For one-tailed, known mean and standard deviation tests the test statistic to use is the z-score.
Example: A slew of initiatives (increases in excise duty, constraints on pack sizes and restrictions on distribution channels) were introduced in an effort to cut down the consumption of cigarettes. The government’s target was to reduce consumption to less than 120 sticks per smoker, per month.
In a study conducted to assess the success of this initiative, the average consumption of 100 smokers was 28 sticks per week, or 112 sticks per month.

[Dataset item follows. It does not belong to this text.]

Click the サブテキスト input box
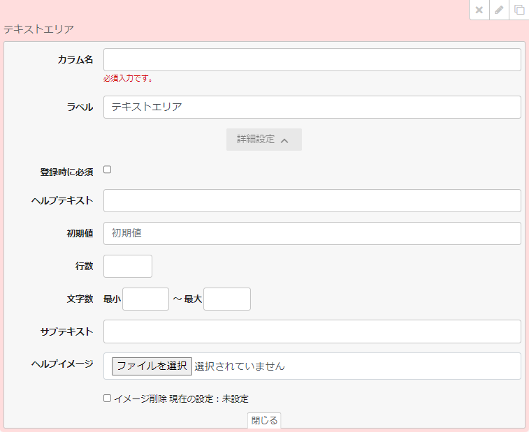The width and height of the screenshot is (529, 432). (x=312, y=332)

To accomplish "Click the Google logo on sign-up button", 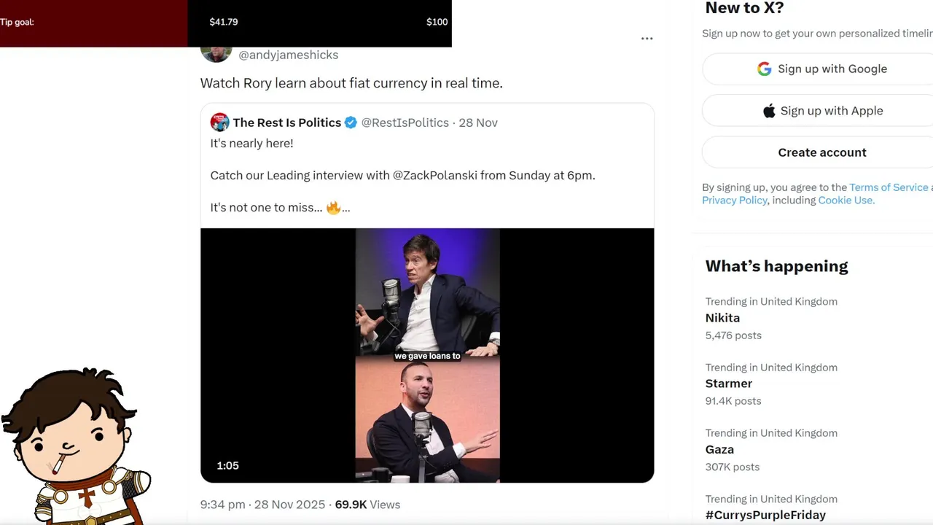I will pyautogui.click(x=764, y=69).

Based on a large-scale consumption study conducted at an earlier date, the standard deviation of consumption of cigarettes was estimated as 40 sticks per month.
From this information, is it possible to gauge whether the government achieved its target?
H0: μ ≥120
HA: μ<120
α = 5%
$$ z = \frac{\bar x-μ}{s/\sqrt n} = \frac{112-120}{40/10} = -2.0 $$p-value = 0.023 < α = 0.05
The p-value (refer Exhibit 33.20) reveals that the probability of obtaining a z-score of −2.0 or lower is approximately 0.023. Based on this we can conclude that there is 97.7% (1 − 0.023) probability that the government’s initiatives succeeded in achieving the target of reducing consumption to less than 120 sticks per month.
In the context of the null hypothesis, there is a probability of 0.023 (2.3%) that the average smoker is now smoking less than 120 sticks per month. As this is significant for the given level of 5%, the null hypothesis is rejected.
Note: A p-value from z-score calculator is provided on this web page.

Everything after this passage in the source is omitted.